Physical partitioning is the main mechanism of α-tocopherol and cholesterol transfer between lipoproteins and P388D₁ macrophage-like cells

The regulation of cellular vitamin E concentration was studied in P388D₁ macrophage-like cells. Cellular α-tocopherol levels increased more than 5000-fold over constitutive levels without reaching saturation when P388D₁ cells were cultured in vitamin-E-supplemented fetal calf serum. The uptake of α-tocopherol was accompanied by accumulation of α-[³H]tocopherol and [¹⁴C]cholesterol in these cells.
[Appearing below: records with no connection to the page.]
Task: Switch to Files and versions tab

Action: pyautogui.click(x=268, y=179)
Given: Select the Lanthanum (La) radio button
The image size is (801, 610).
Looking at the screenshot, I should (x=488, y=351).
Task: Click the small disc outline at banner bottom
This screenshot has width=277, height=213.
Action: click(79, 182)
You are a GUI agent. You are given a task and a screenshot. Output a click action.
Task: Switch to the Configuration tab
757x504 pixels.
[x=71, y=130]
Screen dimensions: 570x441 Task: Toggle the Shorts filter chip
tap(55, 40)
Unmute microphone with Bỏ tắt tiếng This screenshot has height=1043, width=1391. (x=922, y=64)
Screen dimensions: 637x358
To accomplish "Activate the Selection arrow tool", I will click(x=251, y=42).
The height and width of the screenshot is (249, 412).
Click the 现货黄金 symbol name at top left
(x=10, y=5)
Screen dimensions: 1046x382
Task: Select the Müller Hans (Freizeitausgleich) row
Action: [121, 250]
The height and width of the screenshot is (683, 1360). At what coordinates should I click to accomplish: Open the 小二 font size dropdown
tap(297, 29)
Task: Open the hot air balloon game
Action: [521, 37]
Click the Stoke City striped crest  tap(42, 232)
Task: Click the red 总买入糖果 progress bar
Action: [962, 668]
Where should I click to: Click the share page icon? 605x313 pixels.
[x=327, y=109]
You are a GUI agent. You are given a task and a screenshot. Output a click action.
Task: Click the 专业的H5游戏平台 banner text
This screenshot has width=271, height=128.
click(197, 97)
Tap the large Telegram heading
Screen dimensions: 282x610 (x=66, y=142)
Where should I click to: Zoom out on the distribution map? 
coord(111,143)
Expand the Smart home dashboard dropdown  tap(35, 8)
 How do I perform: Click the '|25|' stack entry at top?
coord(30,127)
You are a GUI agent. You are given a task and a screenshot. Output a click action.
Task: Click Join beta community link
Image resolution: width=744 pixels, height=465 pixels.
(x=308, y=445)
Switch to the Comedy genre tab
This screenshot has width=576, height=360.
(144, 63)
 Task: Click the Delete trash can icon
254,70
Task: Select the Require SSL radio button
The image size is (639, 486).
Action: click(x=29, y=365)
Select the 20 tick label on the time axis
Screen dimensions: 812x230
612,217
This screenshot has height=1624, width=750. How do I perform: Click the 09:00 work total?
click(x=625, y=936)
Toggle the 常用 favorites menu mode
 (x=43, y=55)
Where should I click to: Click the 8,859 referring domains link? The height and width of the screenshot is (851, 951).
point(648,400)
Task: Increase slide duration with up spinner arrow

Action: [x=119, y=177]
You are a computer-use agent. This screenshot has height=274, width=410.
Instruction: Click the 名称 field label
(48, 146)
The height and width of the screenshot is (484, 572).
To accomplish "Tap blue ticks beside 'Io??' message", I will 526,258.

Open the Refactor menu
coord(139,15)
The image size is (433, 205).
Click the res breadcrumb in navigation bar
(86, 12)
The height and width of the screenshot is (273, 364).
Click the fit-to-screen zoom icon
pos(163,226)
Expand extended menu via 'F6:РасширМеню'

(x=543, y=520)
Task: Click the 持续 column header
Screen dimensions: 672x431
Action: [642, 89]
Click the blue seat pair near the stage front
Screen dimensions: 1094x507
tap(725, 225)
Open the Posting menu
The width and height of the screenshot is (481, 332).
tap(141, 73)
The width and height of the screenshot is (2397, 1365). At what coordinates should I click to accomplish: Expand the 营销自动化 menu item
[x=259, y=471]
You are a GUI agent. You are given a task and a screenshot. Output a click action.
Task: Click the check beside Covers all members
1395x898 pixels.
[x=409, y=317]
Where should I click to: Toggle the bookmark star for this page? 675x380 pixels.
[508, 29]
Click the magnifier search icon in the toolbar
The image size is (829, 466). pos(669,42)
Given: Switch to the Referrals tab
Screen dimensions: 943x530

Human unmodified low-density lipoprotein (LDL) inhibited the uptake of α-[³H]tocopherol and [¹⁴C]cholesterol in a dose-dependent manner and with very similar IC₅₀. Acetylated, Cu²⁺-oxidized and aggregated human LDL and human very-low-density-lipoprotein (VLDL) were similarly potent, whereas human HDL was at least tenfold less effective than human LDL when inhibitory activity was correlated to lipoprotein protein levels. The rate of vitamin E uptake by P388D₁ cells, however, always correlated with the extracellular α-tocopherol/cholesterol ratio. Efflux of α-[³H]tocopherol from labeled P388D₁ cells required extracellular accepters and was accompanied by the concomitant release of [¹⁴C]cholesterol. Both human LDL and HDL could serve as accepters. Changes in the cellular a-tocopherol level appear to be the direct consequence of changes in the extracellular α-tocopherol/cholesterol ratio due to a rapid exchange of lipids between P38D₁ cells and their extracellular environment. While the transfer of α-tocopherol from LDL, VLDL, and fetal calf serum into P388D₁ cells appears to occur mainly by diffusion, HDL-stimulated efflux of α-tocopherol may underlie a different mechanism. The α-tocopherol/ cholesterol ratio of the extracellular environment may be a critical factor in determining cellular vitamin E levels in vivo.